Michał Franciszek Mieczysław Matyas  (28 September 1910 – 22 October 1975) was a Polish footballer, who represented such teams as Pogoń Lwów and Polonia Bytom, as well as Poland. Among fans in Poland he was known as Myszka and in the Soviet Union he played under name of Mikhail. His real occupation was a petroleum technician.

Career
Matyas was born in Brzozów. After moving to Lwów in 1924 he started playing in junior team of Lechia and in 1926 moved to Pogoń, for which Matyas played for 14 seasons. His debut in the national team took place on 10 July 1932 in Warsaw in a 2–0 win against Sweden 2–0). All together he played in 18 international games (including the 1936 Summer Olympics in Berlin), scoring 7 goals. In Pogoń, in 1935 he was the top-scorer of the Polish Football League, with 22 goals.

During the World War II in 1939–40 Matyas played in Soviet competitions for Naftovyk Boryslav and for short while for FC Dynamo Kiev in 1941. Soon after the Nazi invasion of the Soviet Union, he returned to Lwow where he played for some local city teams in 1942–44. Following the war, Lwów was secured after the Soviet Union (as part of Soviet Ukraine), together with a group of Pogon's players and activists, he settled in Bytom, where he played for Polonia Bytom in 1945–48. After finishing his career, he became a coach, in 1950-1952 he was in charge of the national team of Poland. Later, he coached such teams as Stal Mielec and Cracovia. He died on 22 October 1975 in Kraków.

| STORED DATA |
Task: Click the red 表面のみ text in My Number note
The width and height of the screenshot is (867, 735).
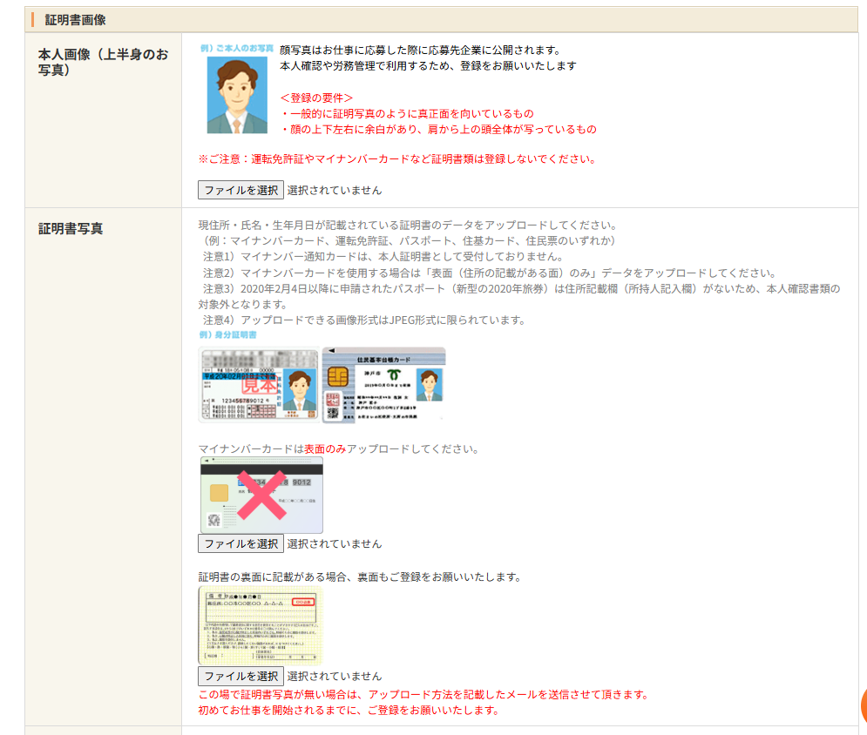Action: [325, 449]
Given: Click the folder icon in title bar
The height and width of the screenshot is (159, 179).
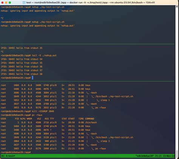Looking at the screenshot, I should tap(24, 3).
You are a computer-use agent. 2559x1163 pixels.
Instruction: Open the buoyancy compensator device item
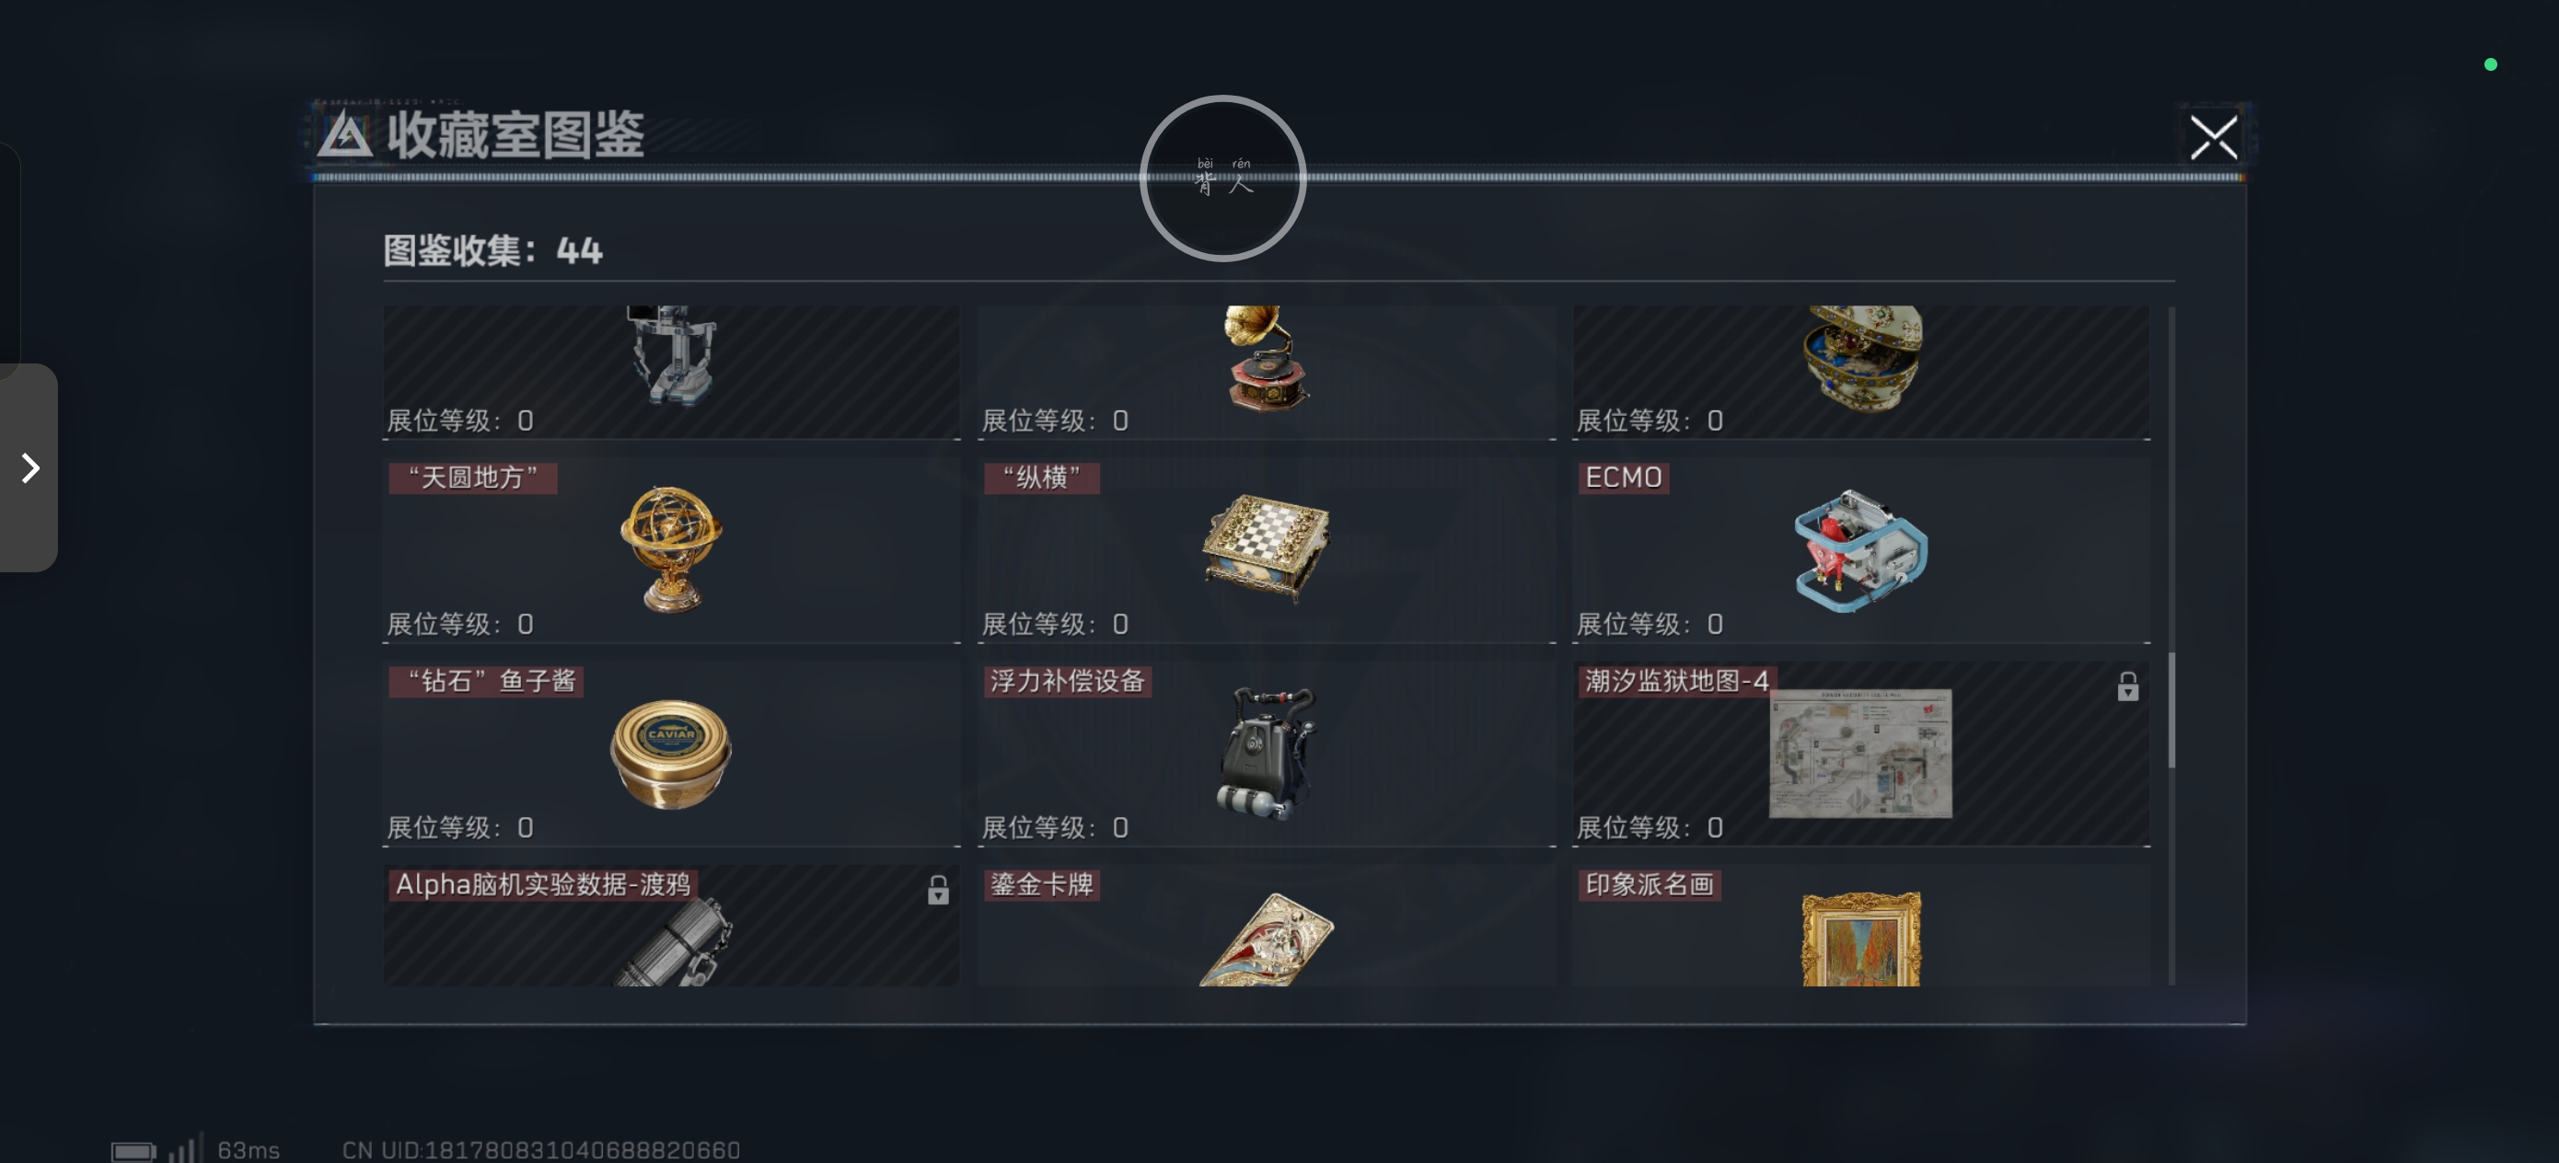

| WHAT TO WORK ON |
A) Answer these from the biography:
(i) What was Matyas's real occupation?
(ii) How many goals did he score in international games?
(iii) In which years was he in charge of Poland's national team?
B) Please repeat everything in the biography from "Michał Franciszek Mieczysław" down to "with 22 goals.".
The listing isn't needed for anything here.

| RESULTS FOR EACH TASK |
A)
(i) Petroleum technician
(ii) 7
(iii) 1950–1952

B)
Michał Franciszek Mieczysław Matyas  (28 September 1910 – 22 October 1975) was a Polish footballer, who represented such teams as Pogoń Lwów and Polonia Bytom, as well as Poland. Among fans in Poland he was known as Myszka and in the Soviet Union he played under name of Mikhail. His real occupation was a petroleum technician.

Career
Matyas was born in Brzozów. After moving to Lwów in 1924 he started playing in junior team of Lechia and in 1926 moved to Pogoń, for which Matyas played for 14 seasons. His debut in the national team took place on 10 July 1932 in Warsaw in a 2–0 win against Sweden 2–0). All together he played in 18 international games (including the 1936 Summer Olympics in Berlin), scoring 7 goals. In Pogoń, in 1935 he was the top-scorer of the Polish Football League, with 22 goals.